Activity
Exact copy, pictures omitted: the line holding "The image size is (1328, 896)." and every line after it down to the end of the entries.

▶

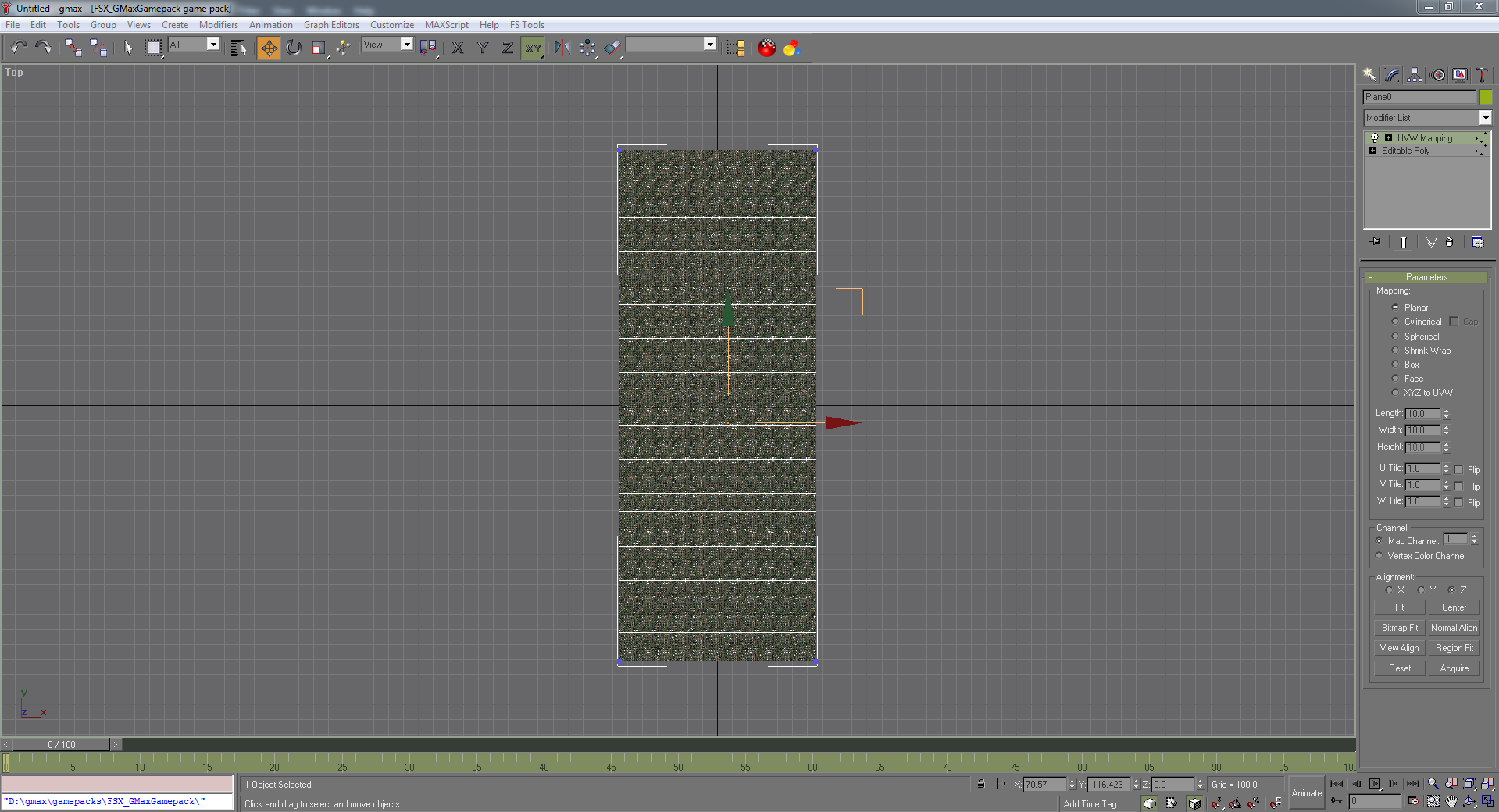This screenshot has height=812, width=1499.
Task: Open the Modifier List dropdown
Action: point(1485,118)
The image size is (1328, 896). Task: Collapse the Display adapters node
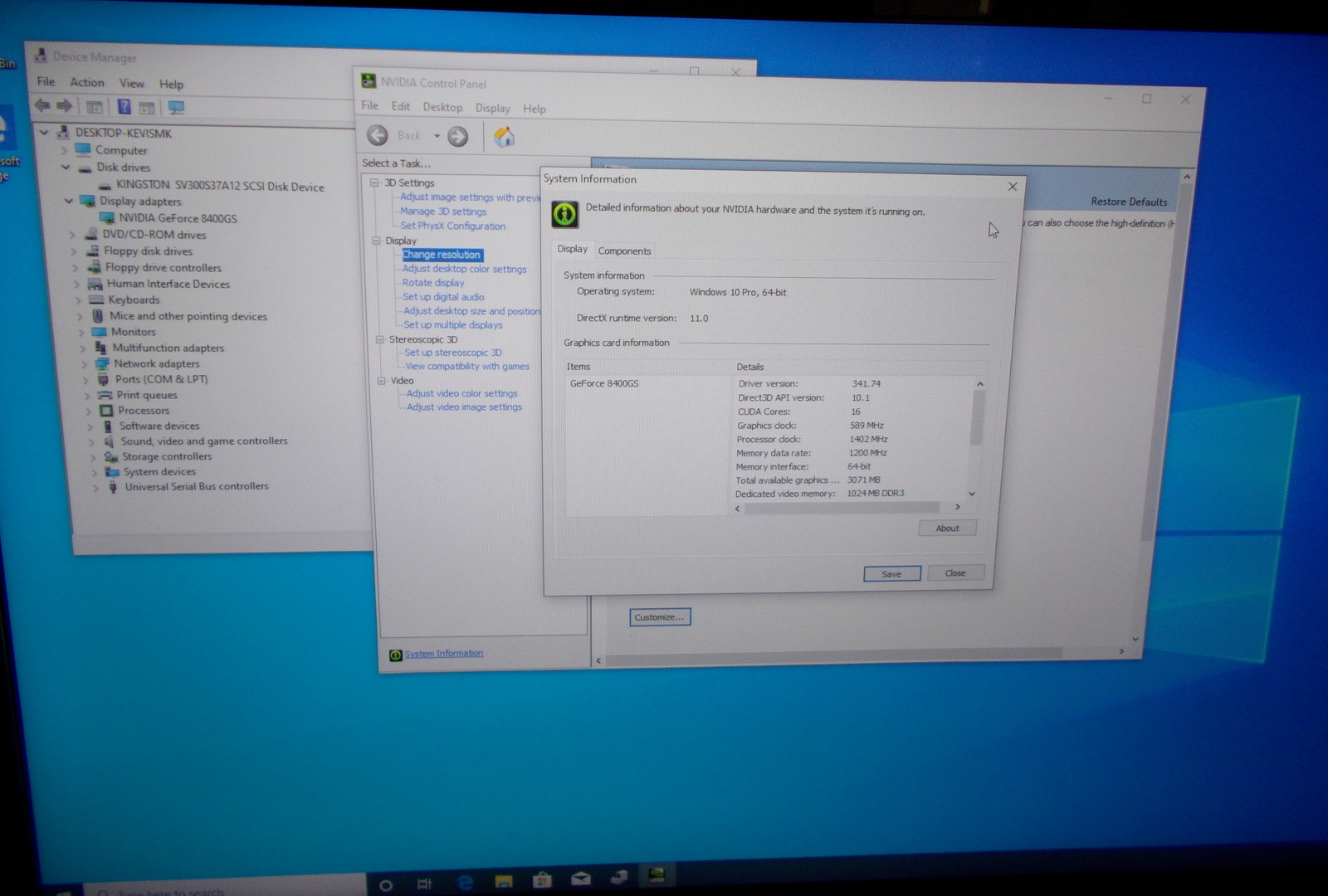[69, 201]
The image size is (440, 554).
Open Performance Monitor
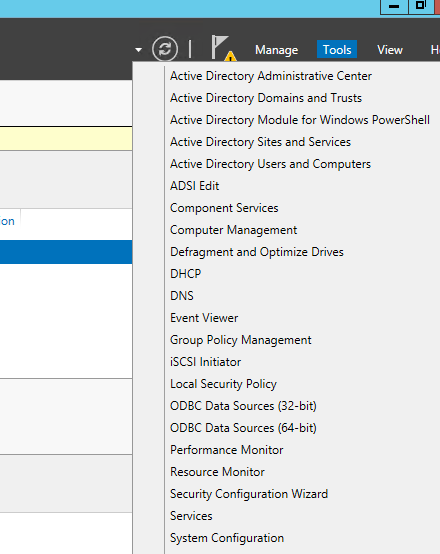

◀

Task output
The image size is (1328, 896). Task: Collapse the Display adapters node
[69, 201]
The image size is (440, 554).
Open Performance Monitor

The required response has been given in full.